Pointing data for pages and screens
= = = = =
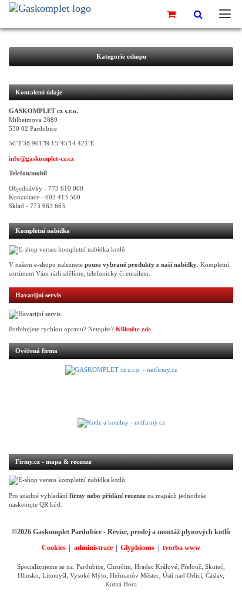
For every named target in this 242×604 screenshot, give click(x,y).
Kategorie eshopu (121, 56)
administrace (93, 547)
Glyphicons (137, 547)
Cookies (54, 547)
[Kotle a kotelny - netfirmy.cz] (121, 430)
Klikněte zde (133, 329)
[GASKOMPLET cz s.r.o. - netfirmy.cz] (121, 391)
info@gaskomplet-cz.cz (41, 158)
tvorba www (181, 547)
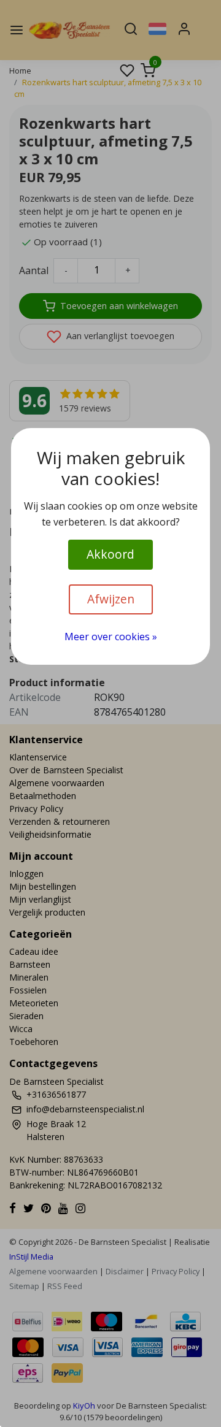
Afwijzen (110, 599)
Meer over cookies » (110, 636)
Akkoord (110, 554)
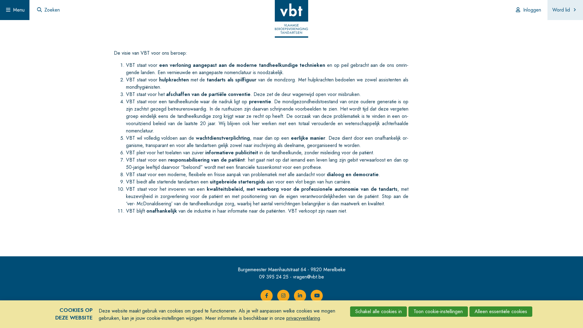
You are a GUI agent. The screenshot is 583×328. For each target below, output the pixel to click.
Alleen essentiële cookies (501, 311)
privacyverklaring (303, 318)
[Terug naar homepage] (291, 20)
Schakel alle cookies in (378, 311)
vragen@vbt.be (308, 276)
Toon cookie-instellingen (438, 311)
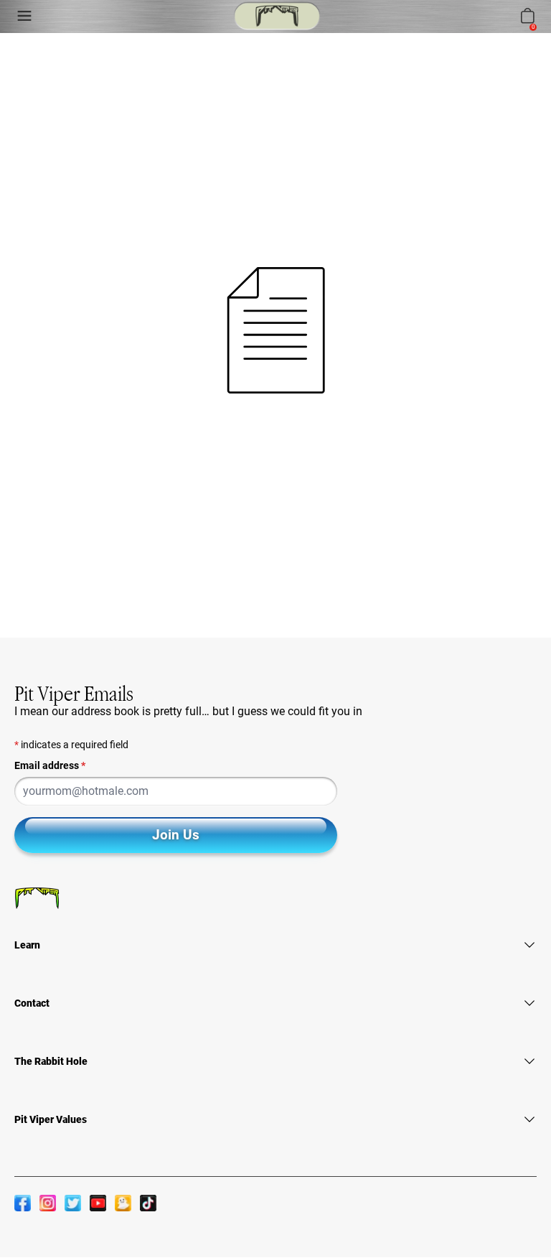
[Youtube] (98, 1202)
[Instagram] (47, 1202)
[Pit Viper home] (277, 16)
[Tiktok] (148, 1202)
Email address (49, 765)
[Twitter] (73, 1202)
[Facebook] (22, 1202)
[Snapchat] (123, 1202)
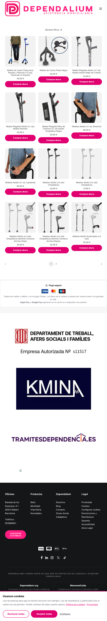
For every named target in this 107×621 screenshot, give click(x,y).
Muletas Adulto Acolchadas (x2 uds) (87, 237)
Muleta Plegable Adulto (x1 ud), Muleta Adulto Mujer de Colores (86, 71)
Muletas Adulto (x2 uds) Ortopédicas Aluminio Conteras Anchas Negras (53, 238)
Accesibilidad (88, 524)
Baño (33, 502)
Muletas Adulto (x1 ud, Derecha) (86, 126)
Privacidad (87, 502)
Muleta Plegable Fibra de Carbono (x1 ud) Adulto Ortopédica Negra (53, 128)
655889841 (10, 523)
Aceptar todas (44, 613)
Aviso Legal (87, 528)
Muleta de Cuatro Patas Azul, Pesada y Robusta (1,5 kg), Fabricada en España (20, 72)
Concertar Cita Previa (16, 534)
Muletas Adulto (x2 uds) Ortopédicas (53, 183)
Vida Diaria (36, 509)
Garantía (86, 520)
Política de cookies (75, 604)
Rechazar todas (16, 613)
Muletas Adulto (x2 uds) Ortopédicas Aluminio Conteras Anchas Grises (20, 238)
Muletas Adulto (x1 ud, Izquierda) (20, 182)
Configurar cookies (91, 509)
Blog (58, 506)
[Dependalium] (49, 8)
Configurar (65, 614)
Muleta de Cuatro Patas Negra (53, 70)
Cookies (86, 506)
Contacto (60, 509)
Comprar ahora (20, 84)
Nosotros (60, 502)
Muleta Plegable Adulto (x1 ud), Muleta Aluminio (20, 127)
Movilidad (35, 506)
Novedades (36, 513)
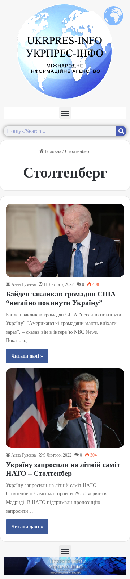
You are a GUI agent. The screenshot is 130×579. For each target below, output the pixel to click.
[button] (65, 113)
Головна (52, 151)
= = = = =
** TASK BRIEF **
Please copy every item above word for word, leaving out the pictures.

** TASK OUTPUT **
For every named target in this 242×604 screenshot, give click(x,y).
Kategorie eshopu (121, 56)
administrace (93, 547)
Glyphicons (137, 547)
Cookies (54, 547)
[Kotle a kotelny - netfirmy.cz] (121, 430)
Klikněte zde (133, 329)
[GASKOMPLET cz s.r.o. - netfirmy.cz] (121, 391)
info@gaskomplet-cz.cz (41, 158)
tvorba www (181, 547)
Afwijzen (110, 599)
Meer over cookies » (110, 636)
Akkoord (110, 554)
You are a GUI agent. The screenshot is 583×328. For each target below, output the pixel to click.
Alleen essentiële cookies (501, 311)
privacyverklaring (303, 318)
[Terug naar homepage] (291, 20)
Schakel alle cookies in (378, 311)
vragen@vbt.be (308, 276)
Toon cookie-instellingen (438, 311)
[Youtube] (98, 1202)
[Instagram] (47, 1202)
[Pit Viper home] (277, 16)
[Tiktok] (148, 1202)
Email address (49, 765)
[Twitter] (73, 1202)
[Facebook] (22, 1202)
[Snapchat] (123, 1202)
For every named target in this 107×621 screenshot, give click(x,y).
Muletas Adulto Acolchadas (x2 uds) (87, 237)
Muleta Plegable Adulto (x1 ud), Muleta Adulto Mujer de Colores (86, 71)
Muletas Adulto (x2 uds) Ortopédicas Aluminio Conteras Anchas Negras (53, 238)
Accesibilidad (88, 524)
Baño (33, 502)
Muletas Adulto (x1 ud, Derecha) (86, 126)
Privacidad (87, 502)
Muleta Plegable Fibra de Carbono (x1 ud) Adulto Ortopédica Negra (53, 128)
655889841 (10, 523)
Aceptar todas (44, 613)
Aviso Legal (87, 528)
Muleta de Cuatro Patas Azul, Pesada y Robusta (1,5 kg), Fabricada en España (20, 72)
Concertar Cita Previa (16, 534)
Muletas Adulto (x2 uds) Ortopédicas (53, 183)
Vida Diaria (36, 509)
Garantía (86, 520)
Política de cookies (75, 604)
Rechazar todas (16, 613)
Muletas Adulto (x2 uds) Ortopédicas Aluminio Conteras Anchas Grises (20, 238)
Muletas Adulto (x1 ud, Izquierda) (20, 182)
Configurar cookies (91, 509)
Blog (58, 506)
[Dependalium] (49, 8)
Configurar (65, 614)
Muleta de Cuatro Patas Negra (53, 70)
Cookies (86, 506)
Contacto (60, 509)
Comprar ahora (20, 84)
Nosotros (60, 502)
Muleta Plegable Adulto (x1 ud), Muleta Aluminio (20, 127)
Movilidad (35, 506)
Novedades (36, 513)
You are a GUI agent. The screenshot is 130×579. For each target below, output the pixel to click.
[button] (65, 113)
Головна (52, 151)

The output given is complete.